The two criticisms are in this paragraph:
Klein draws on a report by Data & Society researcher Rebecca Lewis titled, “Alternative Influence: Broadcasting the Reactionary Right on YouTube” (which, it should be noted, was strongly criticised by Weinstein upon release; later an analysis showed that YouTube actually disproportionately recommends channels on the centre and left rather than the right), and he echoes her use of the term “reactionary right” to describe this loosely connected set of people. He then draws on the work of political theorist Corey Robin to explain why these people are reactionary, suggesting that their motivation is a resistance to social and demographic changes and a desire to hold on to power and privilege.
The first of the "two criticisms" is a link to this tweet:


The tally so far of Weinstein's reactions to Alternative Influence:Broadcasting the Reactionary Right on YouTube is:
  • two tweets hinting, apparently, at anti-Semitism
  • one tweet suggesting Lewis has "lost her mind"
  • one tweet confused by something not at all confusing
  • and an alleged strong criticism in which Weinstein says he can't find the report's "standard methodology"
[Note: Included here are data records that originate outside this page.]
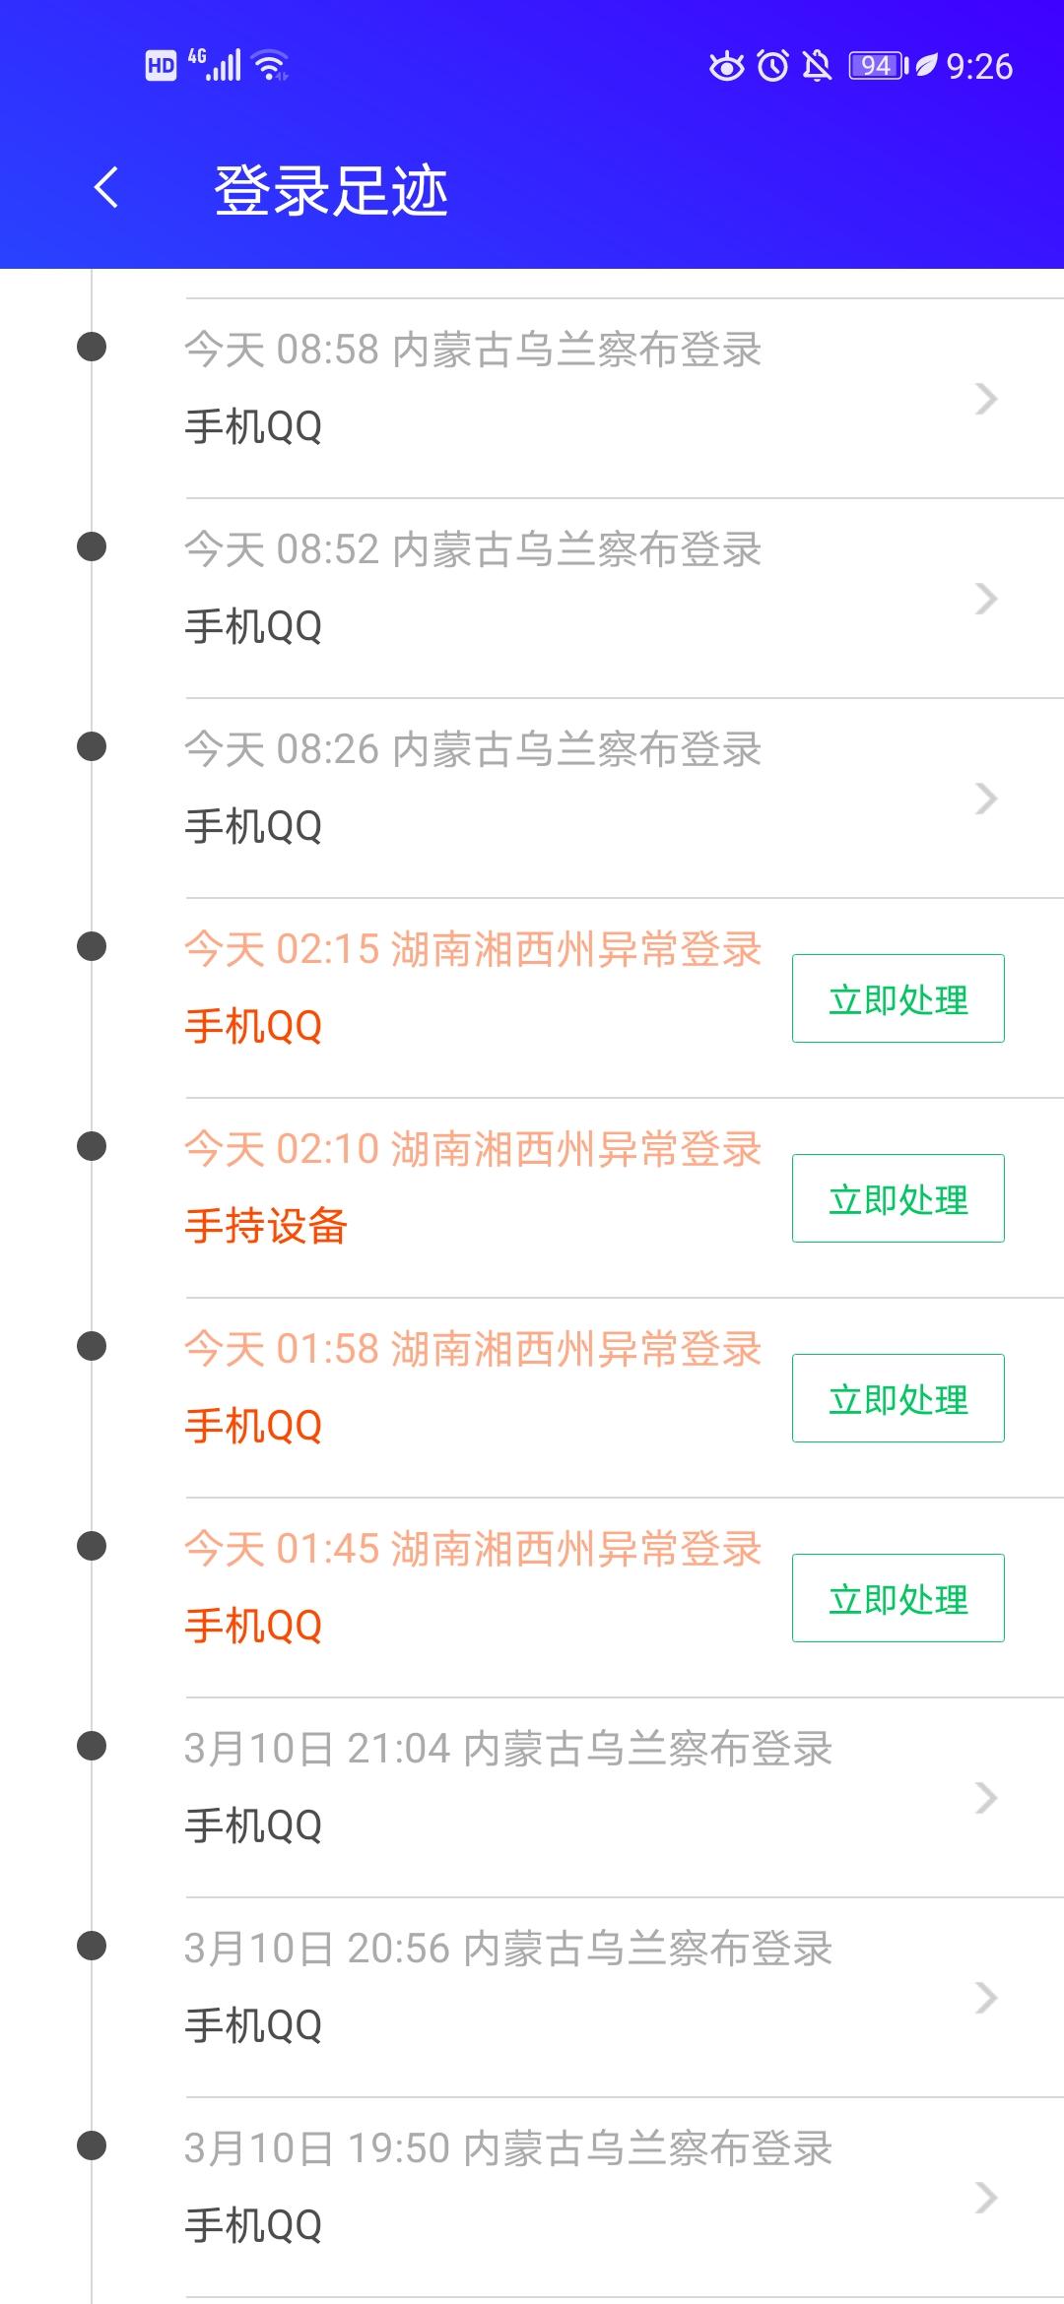The width and height of the screenshot is (1064, 2304).
Task: Expand the 今天 08:52 login entry chevron
Action: click(985, 599)
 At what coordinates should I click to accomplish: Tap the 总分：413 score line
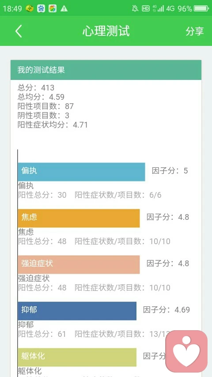36,87
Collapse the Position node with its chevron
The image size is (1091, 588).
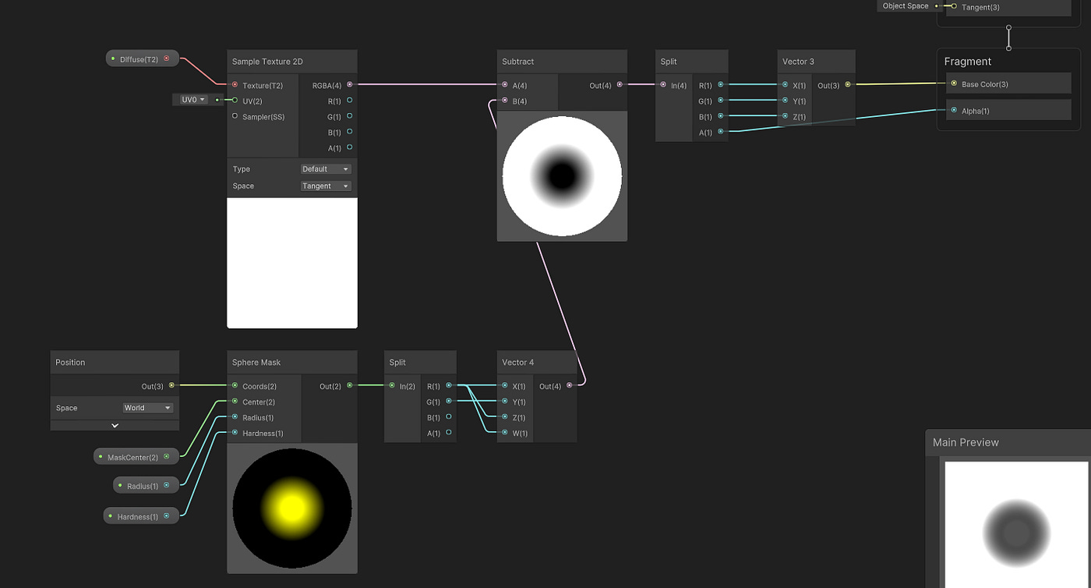(x=114, y=424)
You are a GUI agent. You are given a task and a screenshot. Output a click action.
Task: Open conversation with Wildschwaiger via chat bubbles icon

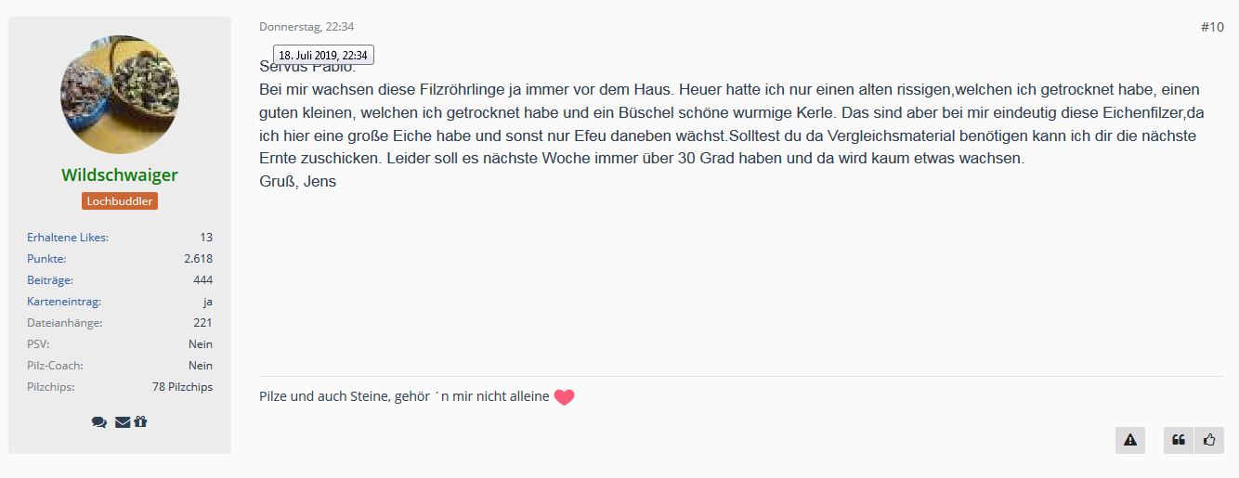tap(99, 422)
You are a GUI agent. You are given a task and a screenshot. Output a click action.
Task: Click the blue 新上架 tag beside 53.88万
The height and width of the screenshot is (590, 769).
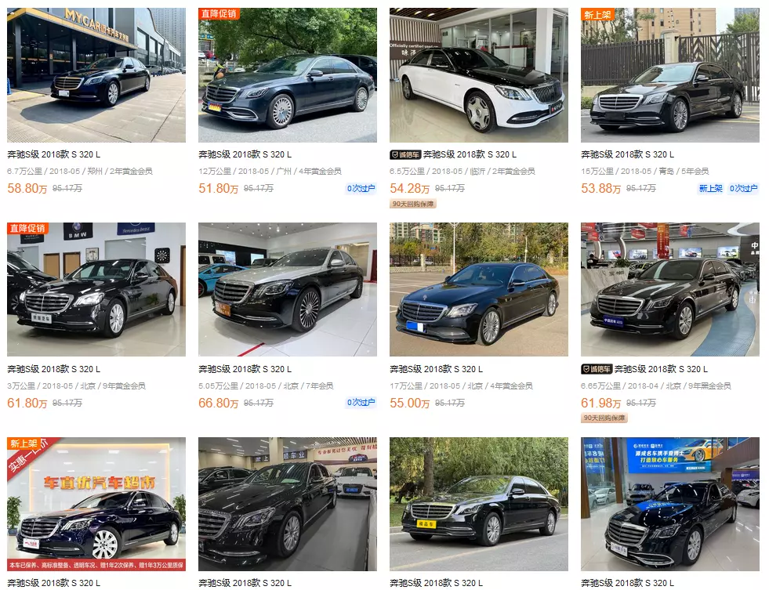711,188
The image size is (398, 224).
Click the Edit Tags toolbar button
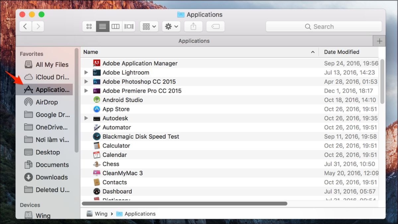pyautogui.click(x=215, y=27)
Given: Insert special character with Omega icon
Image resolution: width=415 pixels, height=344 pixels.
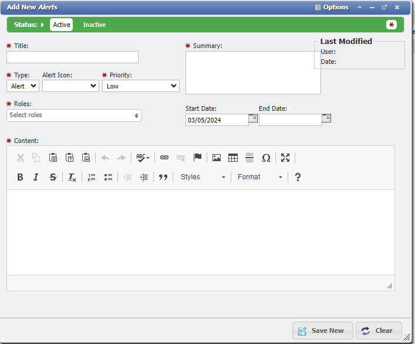Looking at the screenshot, I should pyautogui.click(x=266, y=158).
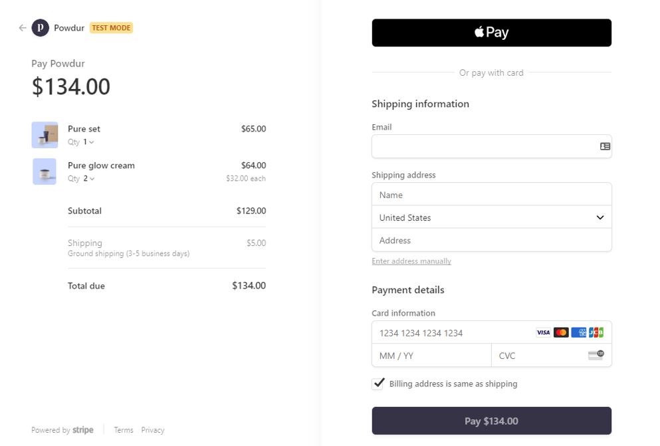Open the Pure set quantity dropdown
Screen dimensions: 660x446
point(88,142)
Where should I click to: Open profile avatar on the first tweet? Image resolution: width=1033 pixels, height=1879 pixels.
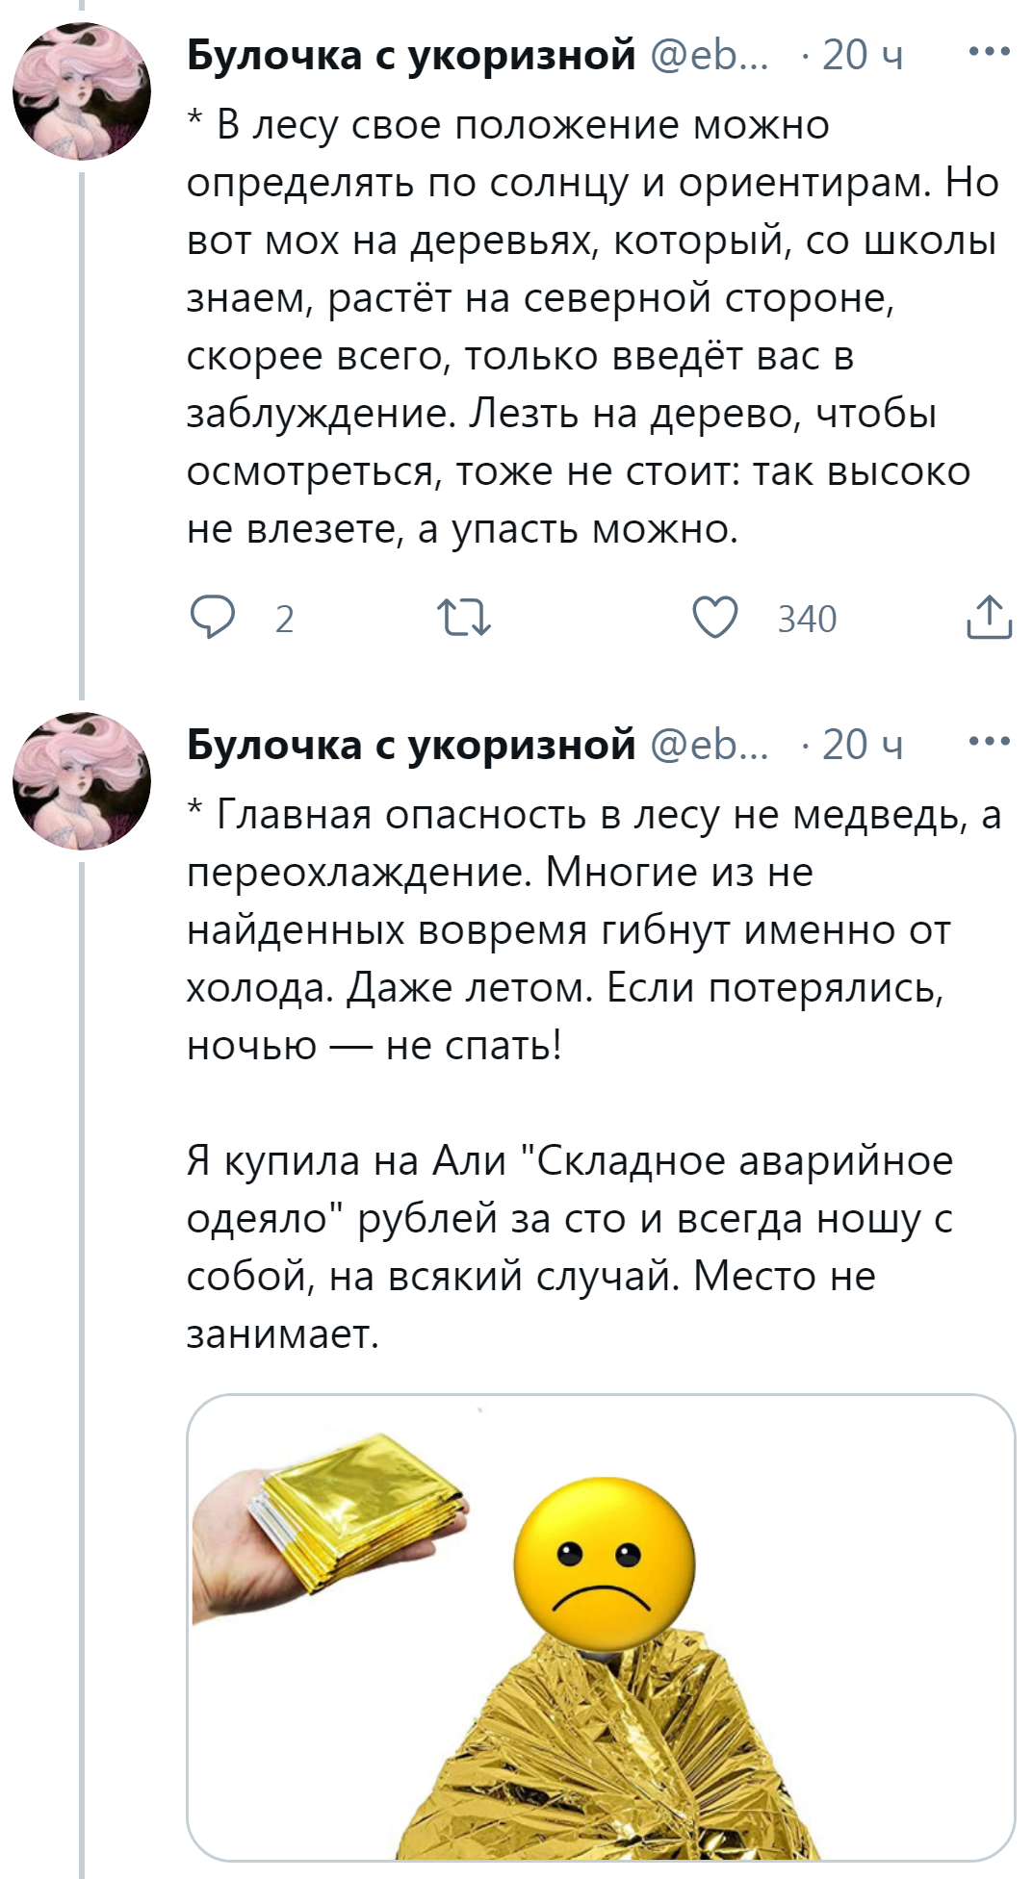82,91

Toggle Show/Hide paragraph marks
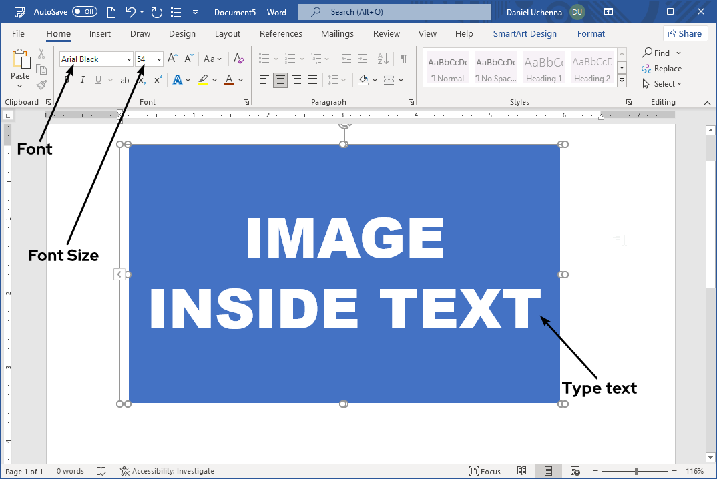[x=403, y=59]
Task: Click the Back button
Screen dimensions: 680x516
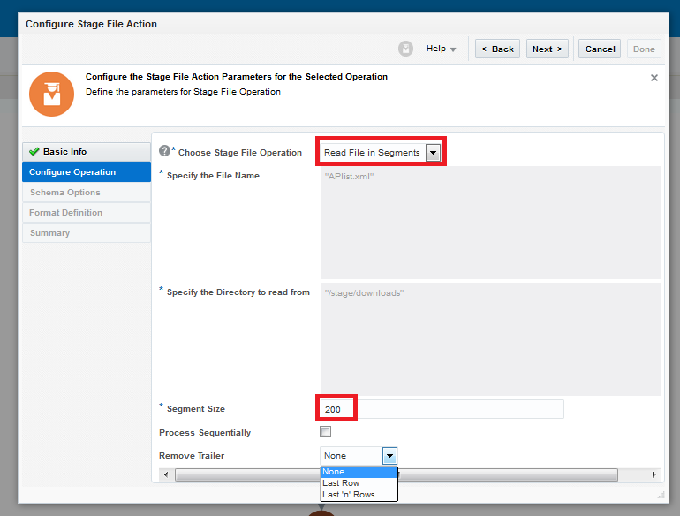Action: coord(497,49)
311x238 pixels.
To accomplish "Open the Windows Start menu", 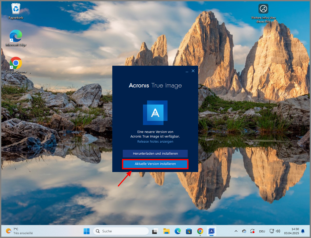I will [x=86, y=231].
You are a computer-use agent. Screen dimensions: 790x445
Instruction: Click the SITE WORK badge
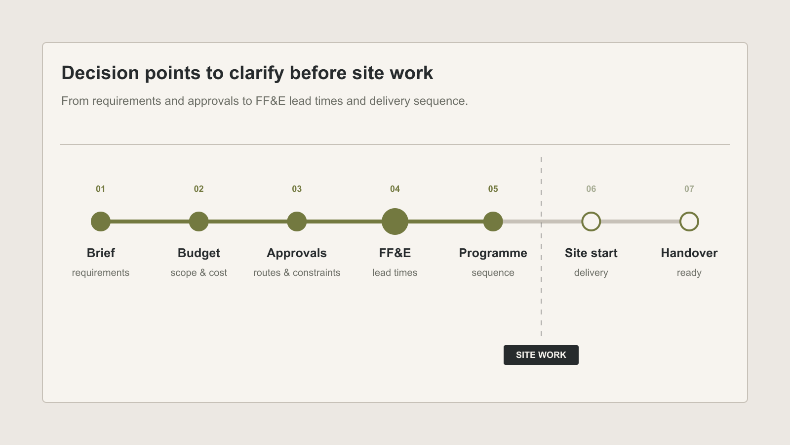[x=541, y=355]
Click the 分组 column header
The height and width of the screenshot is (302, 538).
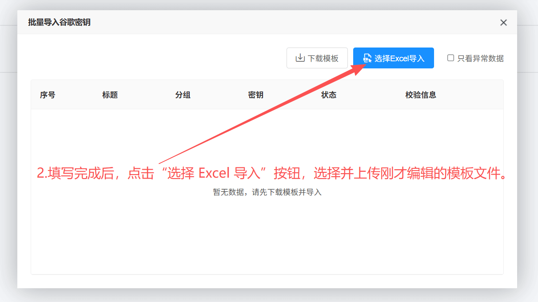coord(183,95)
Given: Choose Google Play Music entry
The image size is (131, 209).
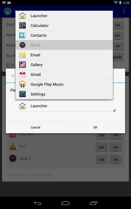Looking at the screenshot, I should click(64, 84).
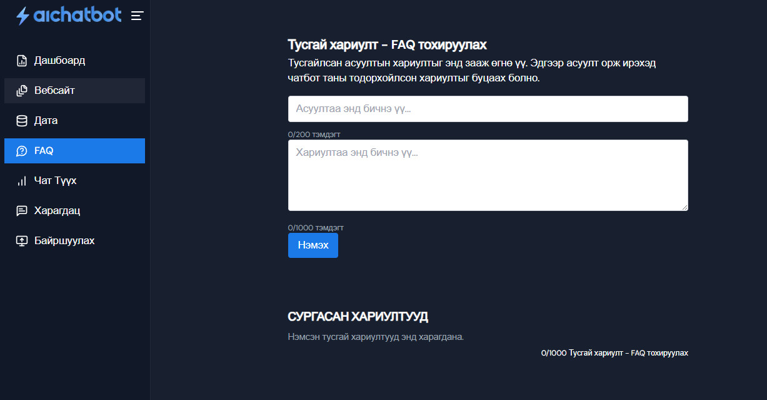The image size is (767, 400).
Task: Select Дата in the sidebar
Action: coord(46,121)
The second criticism is a piece in Medium by Mark Ledwich  which is "analysis showed that YouTube actually disproportionately recommends channels on the centre and left rather than the right." But Lewis never claimed that YouTube disproportionately recommends channels on the right. In fact one of Lewis' sources explicitly says:
I was curious whether this was an exclusively right-wing phenomenon. So I created another YouTube account and started watching videos of Hillary Clinton and Bernie Sanders, letting YouTube’s recommender algorithm take me wherever it would. 
Before long, I was being directed to videos of a leftish conspiratorial cast, including arguments about the existence of secret government agencies and allegations that the United States government was behind the attacks of Sept. 11. As with the Trump videos, YouTube was recommending content that was more and more extreme than the mainstream political fare I had started with.
So where does this "actually" come from?

Why is this report so hard for these IDWs to accept? Lewis' logic for her diagram is right there next to the diagram and it's extremely straight-forward (my highlight)
Each line indicates that two connected influencers appeared in the same Youtube video during the period of January 1, 2017 and April 1, 2018, serving as guests, hosts, or collaborators. The size of nodes are determined by the number of other influencers with whom they connect–demonstrating how much a given influencer serves as a conduit for viewers to other influencers in the AIN. The colors of nodes are determined by their total connectivity within the network, or how close the influencer is to all other influencers.
Why is this such a big deal to them? Because it makes it clear just how far right the IDW is?